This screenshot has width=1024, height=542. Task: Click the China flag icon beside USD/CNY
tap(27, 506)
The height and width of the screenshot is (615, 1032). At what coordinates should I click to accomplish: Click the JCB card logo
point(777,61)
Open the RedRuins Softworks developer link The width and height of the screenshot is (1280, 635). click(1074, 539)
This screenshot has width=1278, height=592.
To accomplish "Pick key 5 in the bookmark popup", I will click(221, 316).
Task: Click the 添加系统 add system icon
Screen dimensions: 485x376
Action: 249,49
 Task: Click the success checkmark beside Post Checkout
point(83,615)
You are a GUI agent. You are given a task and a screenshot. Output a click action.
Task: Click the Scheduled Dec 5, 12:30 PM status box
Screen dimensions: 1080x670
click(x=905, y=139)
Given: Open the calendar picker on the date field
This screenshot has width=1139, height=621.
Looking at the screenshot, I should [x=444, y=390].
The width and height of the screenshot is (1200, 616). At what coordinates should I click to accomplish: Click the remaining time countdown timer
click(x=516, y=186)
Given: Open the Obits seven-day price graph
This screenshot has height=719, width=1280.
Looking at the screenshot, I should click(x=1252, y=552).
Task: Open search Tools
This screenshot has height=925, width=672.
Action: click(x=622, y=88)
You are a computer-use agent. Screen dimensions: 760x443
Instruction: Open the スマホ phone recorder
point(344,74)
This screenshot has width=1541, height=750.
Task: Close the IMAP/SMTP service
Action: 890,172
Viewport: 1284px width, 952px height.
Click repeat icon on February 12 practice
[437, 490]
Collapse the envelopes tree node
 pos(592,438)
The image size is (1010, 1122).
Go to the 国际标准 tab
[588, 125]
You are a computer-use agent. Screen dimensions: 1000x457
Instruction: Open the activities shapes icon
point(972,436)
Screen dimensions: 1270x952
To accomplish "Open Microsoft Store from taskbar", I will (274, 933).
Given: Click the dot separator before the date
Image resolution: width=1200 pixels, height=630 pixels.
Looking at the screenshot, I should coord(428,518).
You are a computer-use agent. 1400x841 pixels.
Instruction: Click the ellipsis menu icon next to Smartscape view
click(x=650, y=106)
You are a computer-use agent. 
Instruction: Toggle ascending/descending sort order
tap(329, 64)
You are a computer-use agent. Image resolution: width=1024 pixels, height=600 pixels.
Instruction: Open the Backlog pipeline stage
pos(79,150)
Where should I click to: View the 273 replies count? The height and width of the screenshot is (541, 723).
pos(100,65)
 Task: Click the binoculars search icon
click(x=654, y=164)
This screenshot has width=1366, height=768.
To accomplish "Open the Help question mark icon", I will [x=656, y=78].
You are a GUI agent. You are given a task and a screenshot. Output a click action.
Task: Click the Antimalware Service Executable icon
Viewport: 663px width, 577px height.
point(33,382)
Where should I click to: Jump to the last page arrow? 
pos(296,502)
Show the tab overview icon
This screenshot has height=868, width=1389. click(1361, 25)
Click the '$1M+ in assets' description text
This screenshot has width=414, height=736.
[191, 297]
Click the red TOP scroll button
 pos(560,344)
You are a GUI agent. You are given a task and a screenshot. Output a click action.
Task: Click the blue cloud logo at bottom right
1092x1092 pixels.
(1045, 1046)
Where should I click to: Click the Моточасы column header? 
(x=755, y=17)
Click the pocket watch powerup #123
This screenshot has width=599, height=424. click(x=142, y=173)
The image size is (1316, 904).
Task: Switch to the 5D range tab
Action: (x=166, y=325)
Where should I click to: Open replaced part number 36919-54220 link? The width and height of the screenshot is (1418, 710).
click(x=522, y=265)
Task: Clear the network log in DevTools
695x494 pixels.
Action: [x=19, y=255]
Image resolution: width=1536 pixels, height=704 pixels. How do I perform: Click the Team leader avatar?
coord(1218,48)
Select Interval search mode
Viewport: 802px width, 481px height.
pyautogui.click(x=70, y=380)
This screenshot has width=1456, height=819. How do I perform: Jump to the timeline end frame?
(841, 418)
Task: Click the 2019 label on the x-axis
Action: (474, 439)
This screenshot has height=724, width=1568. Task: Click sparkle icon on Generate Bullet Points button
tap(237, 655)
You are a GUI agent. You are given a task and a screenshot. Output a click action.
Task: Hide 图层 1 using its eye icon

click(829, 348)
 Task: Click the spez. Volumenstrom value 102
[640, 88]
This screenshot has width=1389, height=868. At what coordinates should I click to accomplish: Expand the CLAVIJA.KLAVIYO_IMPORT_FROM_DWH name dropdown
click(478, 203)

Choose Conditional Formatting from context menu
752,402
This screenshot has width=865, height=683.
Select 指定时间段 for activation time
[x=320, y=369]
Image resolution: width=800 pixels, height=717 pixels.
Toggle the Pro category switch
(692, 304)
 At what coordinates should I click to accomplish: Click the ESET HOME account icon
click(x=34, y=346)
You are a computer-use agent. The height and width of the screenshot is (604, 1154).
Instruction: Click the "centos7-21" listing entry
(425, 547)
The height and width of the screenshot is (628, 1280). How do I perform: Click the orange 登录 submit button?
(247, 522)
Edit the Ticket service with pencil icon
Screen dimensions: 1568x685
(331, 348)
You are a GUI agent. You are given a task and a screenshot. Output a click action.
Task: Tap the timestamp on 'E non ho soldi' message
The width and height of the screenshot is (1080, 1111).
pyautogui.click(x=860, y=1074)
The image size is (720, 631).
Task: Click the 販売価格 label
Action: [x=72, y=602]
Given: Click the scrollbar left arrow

**What is required**
Whenever the string "date" turns up in a line above, copy that line out.

**Task response**
Given: Open the calendar picker on the date field
Given: Click the dot separator before the date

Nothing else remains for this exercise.